## Your task
Copy the records below line for line, leaving every character unchanged.

## Material for this exercise
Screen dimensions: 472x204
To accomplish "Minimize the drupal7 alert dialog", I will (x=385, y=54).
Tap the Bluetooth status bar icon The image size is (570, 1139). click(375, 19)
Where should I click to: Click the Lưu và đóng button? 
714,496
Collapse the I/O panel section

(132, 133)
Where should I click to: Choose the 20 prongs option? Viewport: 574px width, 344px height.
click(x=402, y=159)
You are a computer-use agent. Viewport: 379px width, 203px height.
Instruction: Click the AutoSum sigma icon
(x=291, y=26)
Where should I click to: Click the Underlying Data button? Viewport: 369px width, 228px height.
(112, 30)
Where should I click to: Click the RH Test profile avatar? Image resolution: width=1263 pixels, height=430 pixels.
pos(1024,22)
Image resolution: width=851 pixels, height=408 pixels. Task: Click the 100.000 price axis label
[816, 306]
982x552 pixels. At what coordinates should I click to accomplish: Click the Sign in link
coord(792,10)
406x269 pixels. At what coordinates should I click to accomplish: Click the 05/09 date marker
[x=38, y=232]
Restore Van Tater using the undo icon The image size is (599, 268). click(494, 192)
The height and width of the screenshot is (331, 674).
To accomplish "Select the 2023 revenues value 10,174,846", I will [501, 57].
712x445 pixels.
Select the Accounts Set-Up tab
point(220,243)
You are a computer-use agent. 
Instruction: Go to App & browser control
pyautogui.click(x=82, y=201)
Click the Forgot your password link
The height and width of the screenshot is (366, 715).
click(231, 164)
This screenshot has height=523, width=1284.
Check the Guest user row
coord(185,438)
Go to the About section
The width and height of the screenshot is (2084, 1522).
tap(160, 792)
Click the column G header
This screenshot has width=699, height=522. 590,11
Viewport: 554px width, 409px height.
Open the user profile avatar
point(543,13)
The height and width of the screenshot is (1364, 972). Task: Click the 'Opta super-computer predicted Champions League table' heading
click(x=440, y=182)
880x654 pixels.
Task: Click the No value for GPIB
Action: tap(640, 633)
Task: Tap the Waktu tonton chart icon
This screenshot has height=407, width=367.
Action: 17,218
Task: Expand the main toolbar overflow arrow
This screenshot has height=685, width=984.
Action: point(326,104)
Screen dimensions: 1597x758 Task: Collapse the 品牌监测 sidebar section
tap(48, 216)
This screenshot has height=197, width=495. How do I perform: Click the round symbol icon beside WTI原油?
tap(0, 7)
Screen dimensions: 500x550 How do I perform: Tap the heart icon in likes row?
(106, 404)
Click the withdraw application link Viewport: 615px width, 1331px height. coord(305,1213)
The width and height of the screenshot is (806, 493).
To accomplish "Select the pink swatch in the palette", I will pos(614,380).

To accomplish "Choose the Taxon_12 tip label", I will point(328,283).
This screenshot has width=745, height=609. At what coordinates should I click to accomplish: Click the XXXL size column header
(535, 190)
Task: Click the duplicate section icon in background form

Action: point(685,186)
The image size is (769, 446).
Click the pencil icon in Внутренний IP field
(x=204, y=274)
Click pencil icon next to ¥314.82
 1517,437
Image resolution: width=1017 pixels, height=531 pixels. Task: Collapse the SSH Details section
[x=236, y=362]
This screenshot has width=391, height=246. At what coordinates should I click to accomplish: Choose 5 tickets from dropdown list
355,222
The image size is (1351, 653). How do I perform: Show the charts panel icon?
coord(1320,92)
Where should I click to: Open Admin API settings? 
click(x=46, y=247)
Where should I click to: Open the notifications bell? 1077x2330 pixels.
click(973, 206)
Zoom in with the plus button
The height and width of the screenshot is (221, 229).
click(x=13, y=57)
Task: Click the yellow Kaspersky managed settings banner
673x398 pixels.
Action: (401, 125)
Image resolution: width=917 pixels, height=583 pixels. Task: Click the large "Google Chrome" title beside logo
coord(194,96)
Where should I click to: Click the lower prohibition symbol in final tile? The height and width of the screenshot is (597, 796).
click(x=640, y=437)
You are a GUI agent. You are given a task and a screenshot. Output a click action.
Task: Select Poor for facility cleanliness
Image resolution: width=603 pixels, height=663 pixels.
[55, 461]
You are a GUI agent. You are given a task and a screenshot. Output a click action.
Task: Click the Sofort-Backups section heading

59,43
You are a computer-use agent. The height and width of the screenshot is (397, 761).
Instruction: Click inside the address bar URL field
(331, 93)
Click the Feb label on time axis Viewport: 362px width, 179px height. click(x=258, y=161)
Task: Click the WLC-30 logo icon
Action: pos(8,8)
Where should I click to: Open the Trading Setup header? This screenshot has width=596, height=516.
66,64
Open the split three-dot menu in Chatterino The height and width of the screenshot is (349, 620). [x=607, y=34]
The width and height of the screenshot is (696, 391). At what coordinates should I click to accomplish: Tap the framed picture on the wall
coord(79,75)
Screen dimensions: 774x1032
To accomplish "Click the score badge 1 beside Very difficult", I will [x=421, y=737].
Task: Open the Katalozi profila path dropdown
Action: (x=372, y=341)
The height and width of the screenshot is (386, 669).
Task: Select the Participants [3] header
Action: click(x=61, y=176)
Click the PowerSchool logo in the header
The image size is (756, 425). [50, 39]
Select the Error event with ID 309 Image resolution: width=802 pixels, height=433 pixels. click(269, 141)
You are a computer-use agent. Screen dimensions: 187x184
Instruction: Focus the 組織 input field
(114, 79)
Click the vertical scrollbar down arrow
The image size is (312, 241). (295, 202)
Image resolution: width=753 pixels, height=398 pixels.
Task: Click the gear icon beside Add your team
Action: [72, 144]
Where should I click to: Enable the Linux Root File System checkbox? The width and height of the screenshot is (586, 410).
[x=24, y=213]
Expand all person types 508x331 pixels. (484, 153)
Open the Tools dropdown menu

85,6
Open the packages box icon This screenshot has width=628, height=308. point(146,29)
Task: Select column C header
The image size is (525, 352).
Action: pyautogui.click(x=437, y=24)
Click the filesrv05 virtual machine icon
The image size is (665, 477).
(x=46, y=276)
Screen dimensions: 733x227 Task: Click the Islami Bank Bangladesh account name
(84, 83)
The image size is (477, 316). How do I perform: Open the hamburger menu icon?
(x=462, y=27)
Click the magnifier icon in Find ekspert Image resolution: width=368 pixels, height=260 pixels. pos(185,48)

## Solved problem
Screen dimensions: 472x204
To accomplish "Minimize the drupal7 alert dialog", I will (x=385, y=54).
Tap the Bluetooth status bar icon The image size is (570, 1139). click(375, 19)
Where should I click to: Click the Lưu và đóng button? 
714,496
Collapse the I/O panel section

(132, 133)
Where should I click to: Choose the 20 prongs option? Viewport: 574px width, 344px height.
click(x=402, y=159)
You are a computer-use agent. Viewport: 379px width, 203px height.
Instruction: Click the AutoSum sigma icon
(x=291, y=26)
Where should I click to: Click the Underlying Data button? Viewport: 369px width, 228px height.
(112, 30)
Where should I click to: Click the RH Test profile avatar? Image resolution: width=1263 pixels, height=430 pixels.
pos(1024,22)
Image resolution: width=851 pixels, height=408 pixels. Task: Click the 100.000 price axis label
[816, 306]
982x552 pixels. At what coordinates should I click to accomplish: Click the Sign in link
coord(792,10)
406x269 pixels. At what coordinates should I click to accomplish: Click the 05/09 date marker
[x=38, y=232]
Restore Van Tater using the undo icon The image size is (599, 268). click(494, 192)
The height and width of the screenshot is (331, 674).
To accomplish "Select the 2023 revenues value 10,174,846", I will [501, 57].
712x445 pixels.
Select the Accounts Set-Up tab
point(220,243)
You are a computer-use agent. 
Instruction: Go to App & browser control
pyautogui.click(x=82, y=201)
Click the Forgot your password link
The height and width of the screenshot is (366, 715).
click(231, 164)
This screenshot has height=523, width=1284.
Check the Guest user row
coord(185,438)
Go to the About section
The width and height of the screenshot is (2084, 1522).
tap(160, 792)
Click the column G header
This screenshot has width=699, height=522. 590,11
Viewport: 554px width, 409px height.
Open the user profile avatar
point(543,13)
The height and width of the screenshot is (1364, 972). Task: Click the 'Opta super-computer predicted Champions League table' heading
click(x=440, y=182)
880x654 pixels.
Task: Click the No value for GPIB
Action: tap(640, 633)
Task: Tap the Waktu tonton chart icon
This screenshot has height=407, width=367.
Action: 17,218
Task: Expand the main toolbar overflow arrow
This screenshot has height=685, width=984.
Action: point(326,104)
Screen dimensions: 1597x758 Task: Collapse the 品牌监测 sidebar section
tap(48, 216)
This screenshot has height=197, width=495. How do I perform: Click the round symbol icon beside WTI原油?
tap(0, 7)
Screen dimensions: 500x550 How do I perform: Tap the heart icon in likes row?
(106, 404)
Click the withdraw application link Viewport: 615px width, 1331px height. coord(305,1213)
The width and height of the screenshot is (806, 493).
To accomplish "Select the pink swatch in the palette", I will pos(614,380).

To accomplish "Choose the Taxon_12 tip label", I will point(328,283).
This screenshot has width=745, height=609. At what coordinates should I click to accomplish: Click the XXXL size column header
(535, 190)
Task: Click the duplicate section icon in background form

Action: point(685,186)
The image size is (769, 446).
Click the pencil icon in Внутренний IP field
(x=204, y=274)
Click pencil icon next to ¥314.82
 1517,437
Image resolution: width=1017 pixels, height=531 pixels. Task: Collapse the SSH Details section
[x=236, y=362]
This screenshot has width=391, height=246. At what coordinates should I click to accomplish: Choose 5 tickets from dropdown list
355,222
The image size is (1351, 653). How do I perform: Show the charts panel icon?
coord(1320,92)
Where should I click to: Open Admin API settings? 
click(x=46, y=247)
Where should I click to: Open the notifications bell? 1077x2330 pixels.
click(973, 206)
Zoom in with the plus button
The height and width of the screenshot is (221, 229).
click(x=13, y=57)
Task: Click the yellow Kaspersky managed settings banner
673x398 pixels.
Action: (401, 125)
Image resolution: width=917 pixels, height=583 pixels. Task: Click the large "Google Chrome" title beside logo
coord(194,96)
Where should I click to: Click the lower prohibition symbol in final tile? The height and width of the screenshot is (597, 796).
click(x=640, y=437)
You are a GUI agent. You are given a task and a screenshot. Output a click action.
Task: Select Poor for facility cleanliness
Image resolution: width=603 pixels, height=663 pixels.
[55, 461]
You are a GUI agent. You are given a task and a screenshot. Output a click action.
Task: Click the Sofort-Backups section heading

59,43
You are a computer-use agent. The height and width of the screenshot is (397, 761).
Instruction: Click inside the address bar URL field
(331, 93)
Click the Feb label on time axis Viewport: 362px width, 179px height. click(x=258, y=161)
Task: Click the WLC-30 logo icon
Action: pos(8,8)
Where should I click to: Open the Trading Setup header? This screenshot has width=596, height=516.
66,64
Open the split three-dot menu in Chatterino The height and width of the screenshot is (349, 620). [x=607, y=34]
The width and height of the screenshot is (696, 391). At what coordinates should I click to accomplish: Tap the framed picture on the wall
coord(79,75)
Screen dimensions: 774x1032
To accomplish "Click the score badge 1 beside Very difficult", I will [x=421, y=737].
Task: Open the Katalozi profila path dropdown
Action: (x=372, y=341)
The height and width of the screenshot is (386, 669).
Task: Select the Participants [3] header
Action: click(x=61, y=176)
Click the PowerSchool logo in the header
The image size is (756, 425). [50, 39]
Select the Error event with ID 309 Image resolution: width=802 pixels, height=433 pixels. click(269, 141)
You are a computer-use agent. Screen dimensions: 187x184
Instruction: Focus the 組織 input field
(114, 79)
Click the vertical scrollbar down arrow
The image size is (312, 241). (295, 202)
Image resolution: width=753 pixels, height=398 pixels.
Task: Click the gear icon beside Add your team
Action: [72, 144]
Where should I click to: Enable the Linux Root File System checkbox? The width and height of the screenshot is (586, 410).
[x=24, y=213]
Expand all person types 508x331 pixels. (484, 153)
Open the Tools dropdown menu

85,6
Open the packages box icon This screenshot has width=628, height=308. point(146,29)
Task: Select column C header
The image size is (525, 352).
Action: pyautogui.click(x=437, y=24)
Click the filesrv05 virtual machine icon
The image size is (665, 477).
(x=46, y=276)
Screen dimensions: 733x227 Task: Click the Islami Bank Bangladesh account name
(84, 83)
The image size is (477, 316). How do I perform: Open the hamburger menu icon?
(x=462, y=27)
Click the magnifier icon in Find ekspert Image resolution: width=368 pixels, height=260 pixels. pos(185,48)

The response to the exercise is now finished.